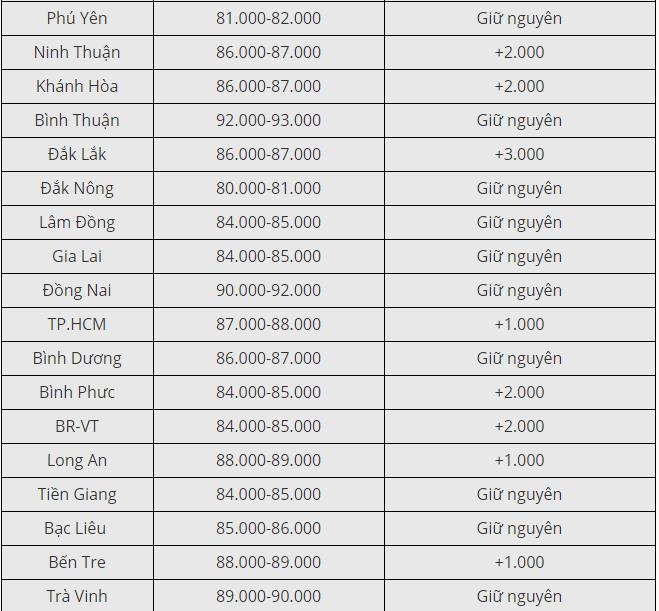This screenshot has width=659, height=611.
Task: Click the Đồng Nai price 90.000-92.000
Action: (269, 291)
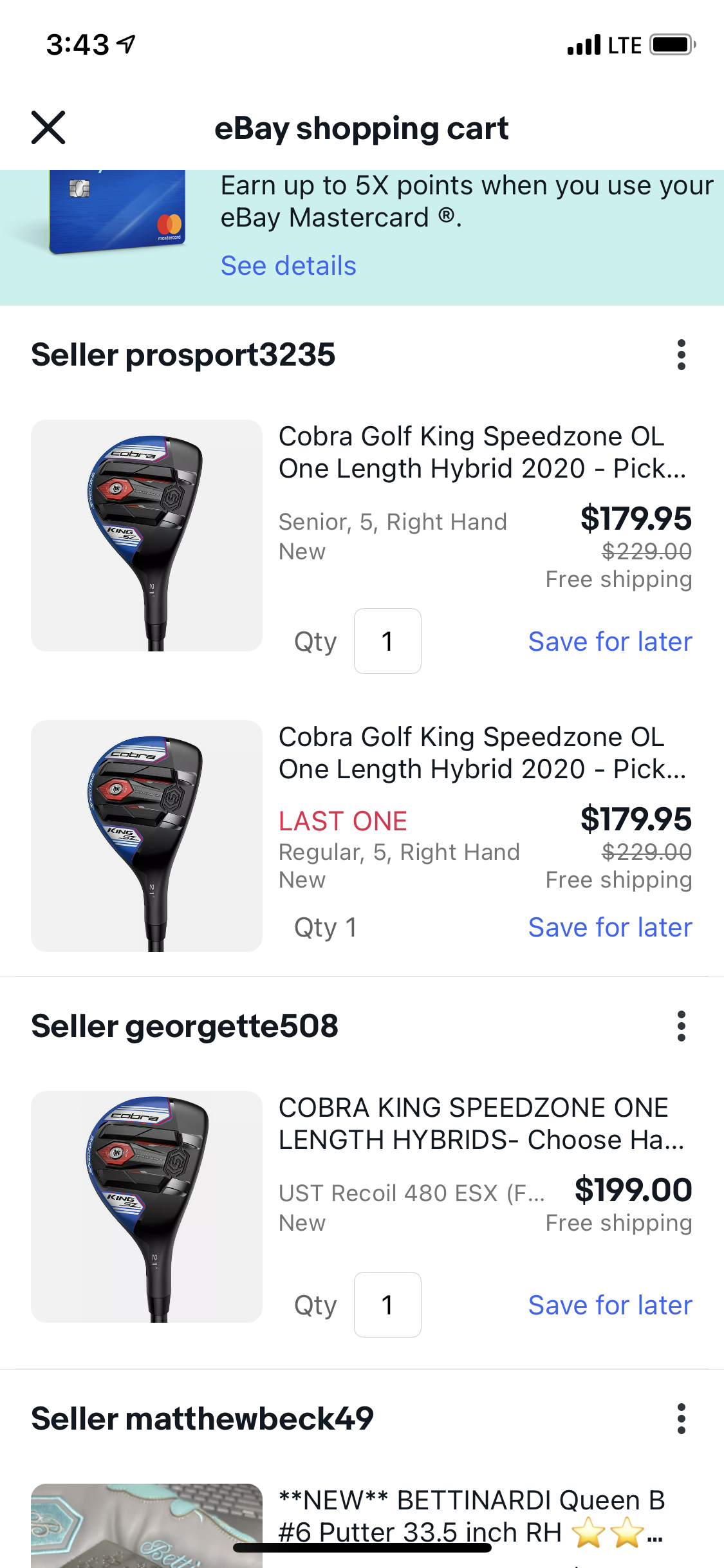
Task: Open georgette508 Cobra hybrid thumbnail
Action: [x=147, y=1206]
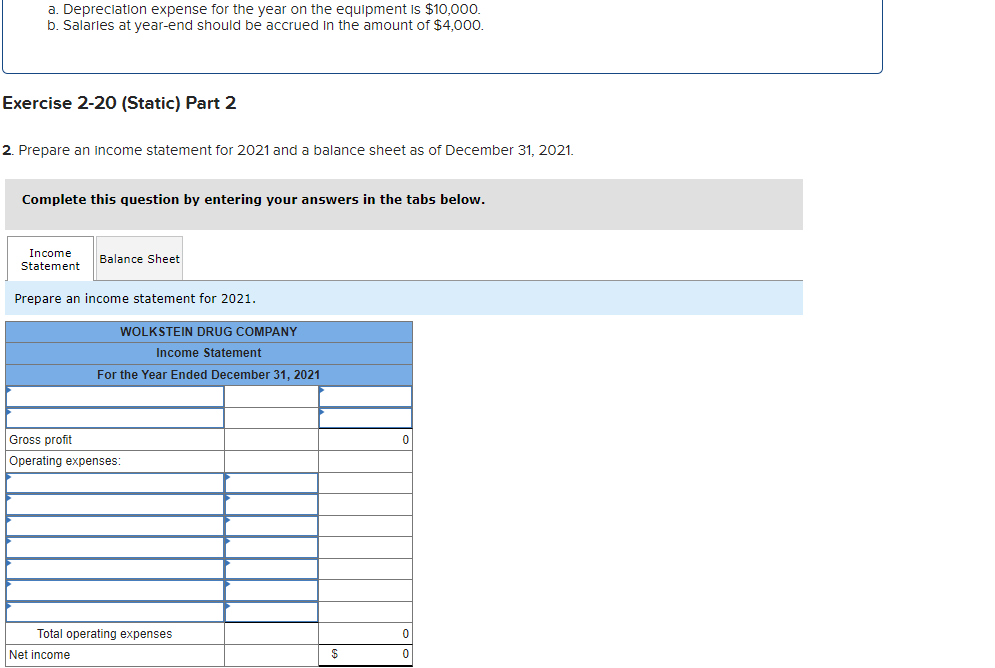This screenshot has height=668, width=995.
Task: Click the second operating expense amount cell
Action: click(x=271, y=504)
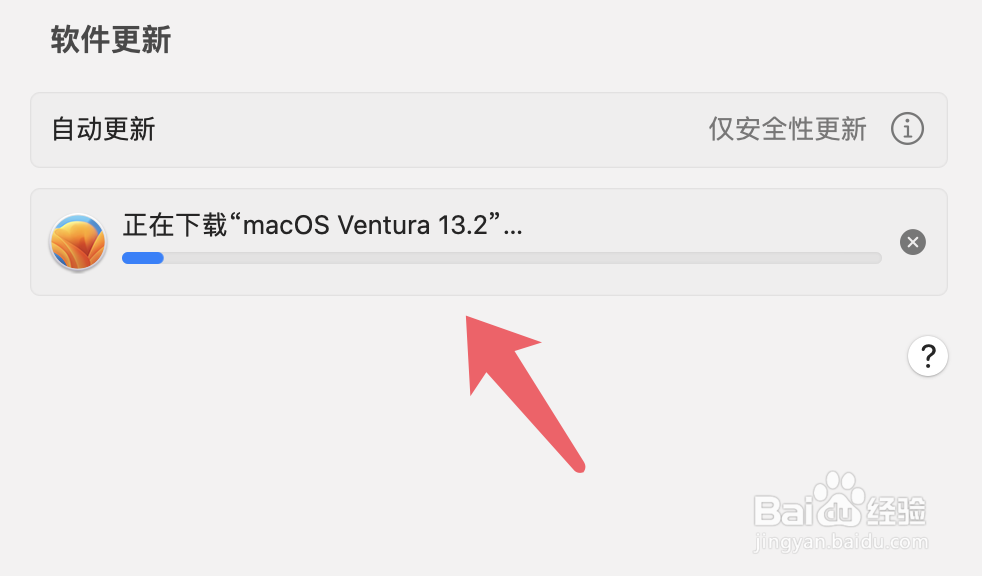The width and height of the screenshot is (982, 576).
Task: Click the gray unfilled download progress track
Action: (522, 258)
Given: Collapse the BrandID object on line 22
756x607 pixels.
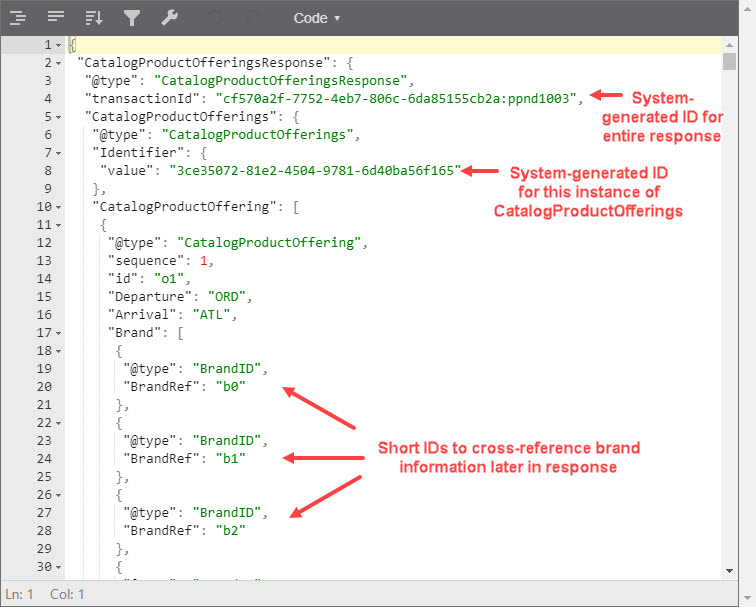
+++
▶ **Task objective**
With pictures left out, repeat exactly the lines from the line bearing "Given: Collapse the BrandID object on line 22" through the final line of the records above.

▶ **Solution to this problem**
Given: Collapse the BrandID object on line 22
756x607 pixels.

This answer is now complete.